Le Vele sono state per decenni l’immagine facile con cui raccontare il degrado, la criminalità, l’abbandono. Un’icona negativa su cui si è costruito un immaginario frettoloso e violento, che ha fatto più male degli edifici fatiscenti stessi. Ma le donne e gli uomini che hanno abitato e lottato per quelle Vele sanno che dentro quelle strutture c’erano e ci sono vite, relazioni, comunità. E lo hanno raccontato nel docufilm con una semplicità commovente e allo stesso tempo con una durezza che va dritta alle coscienze di chi quel degrado in qualche modo lo ha facilitato.

Il docufilm di Francesca Comencini racconta la vita di quelle donne e di quegli uomini dal 22 luglio 2024, quando un ballatoio della Vela Celeste ha ceduto ed hanno perso la vita tre persone e dodici sono rimaste gravemente ferite; racconta lo sgretolamento di un tessuto sociale, la dispersione forzata di chi ha visto abbattere non solo cemento, ma reti di solidarietà, memorie condivise, un senso di appartenenza faticosamente costruito. E il Comitato ha portato questa verità sul red carpet, ribaltando la narrazione dominante.

Verità contro retorica

In momenti come questi è facile cadere nella retorica, nelle formule consolatorie, nelle celebrazioni vuote che lasciano tutto com’è. È tentante trasformare il dolore in spettacolo, la lotta in folklore, la resistenza in immagine da consumare e dimenticare. Ma Scampia non ha bisogno di retorica ma di verità.

La verità è che quelle Vele sono state abbandonate nel corso di lunghi decenni, fino ad una svolta significativa – se pur lenta, attesa la situazione – datata dai primi anni duemila in poi. La verità è che le persone dopo gli sgomberi sono “disperse”. La verità è scomoda, non si presta ai titoli facili né alle narrazioni edificanti. Ma è l’unica cosa che restituisce dignità.

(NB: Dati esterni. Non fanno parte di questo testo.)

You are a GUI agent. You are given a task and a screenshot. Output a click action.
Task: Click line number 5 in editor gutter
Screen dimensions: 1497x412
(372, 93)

Ed è l’unica cosa che può cambiare le cose. Il docufilm di Comencini sceglie questa strada: non abbellisce, non consola, non assolve. Testimonia.

Una bandiera palestinese sulla Vela: geografie della resistenza

Sulla Vela di cartapesta è stata issata una bandiera della Palestina. Un gesto che collega le battaglie: il diritto all’abitare a Scampia e il diritto all’esistenza in Palestina si parlano, si riconoscono. Sono periferie del mondo, geografiche ed esistenziali, che si stringono la mano. Sono le resistenze che non accettano di essere cancellate, né fisicamente né simbolicamente. Sono avanguardie rivoluzionarie che non vogliono cedere.

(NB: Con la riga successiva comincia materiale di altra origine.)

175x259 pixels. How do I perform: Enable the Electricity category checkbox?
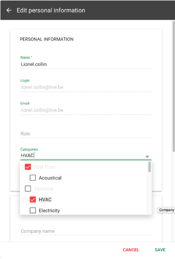pyautogui.click(x=33, y=210)
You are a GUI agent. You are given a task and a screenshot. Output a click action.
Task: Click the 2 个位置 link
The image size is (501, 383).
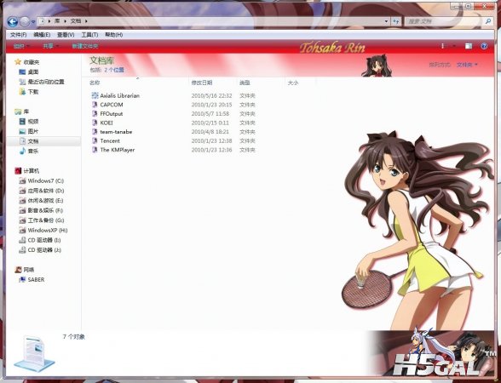coord(114,70)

Quel gesto dice che la lotta per la casa, per la dignità, per il riconoscimento non è mai solo locale. È sempre parte di una geografia più vasta delle oppressioni e delle resistenze. E il cinema, quando è vero, quando dà voce e non toglie parola, può essere il luogo dove queste connessioni possono manifestarsi ed essere raccontate senza sovrastrutture, in modo crudo.

Il valore di esserci

Sfilare su quel red carpet è stato uno spazio conquistato. Le battaglie delle donne e degli uomini di Scampia per il diritto all’abitare sono battaglie di civiltà, che riguardano tutti noi. Quelle battaglie da oltre quaranta anni sono combattute per politiche pubbliche che smettano di produrre ghetti e poi di sgomberarli o abbatterli senza alternative; sono combattute perché le persone vengono prima del cemento e delle speculazioni. Sono battaglie che chiedono che nessuno venga lasciato indietro.

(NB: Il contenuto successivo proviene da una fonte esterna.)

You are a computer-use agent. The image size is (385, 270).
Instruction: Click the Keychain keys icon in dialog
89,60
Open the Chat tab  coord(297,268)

E Scampia era lì, su quel red carpet, con la Vela di cartapesta e la bandiera, a dire che il quartiere esiste oltre lo stereotipo, che merita rispetto, che la sua storia è parte della storia del nostro Paese. Eravamo tutte e tutti lì per ricordare che la politica deve sapere guardare avanti, valorizzando e rafforzando quanto di buono è stato fatto nel passato, senza cedere alle sirene dei facili bagliori. Eravamo lì per affermare che il cinema può essere strumento di giustizia quando sceglie di stare dalla parte di chi non ha voce.

Quel red carpet, per una sera, è stato nostro. E ha significato tutto.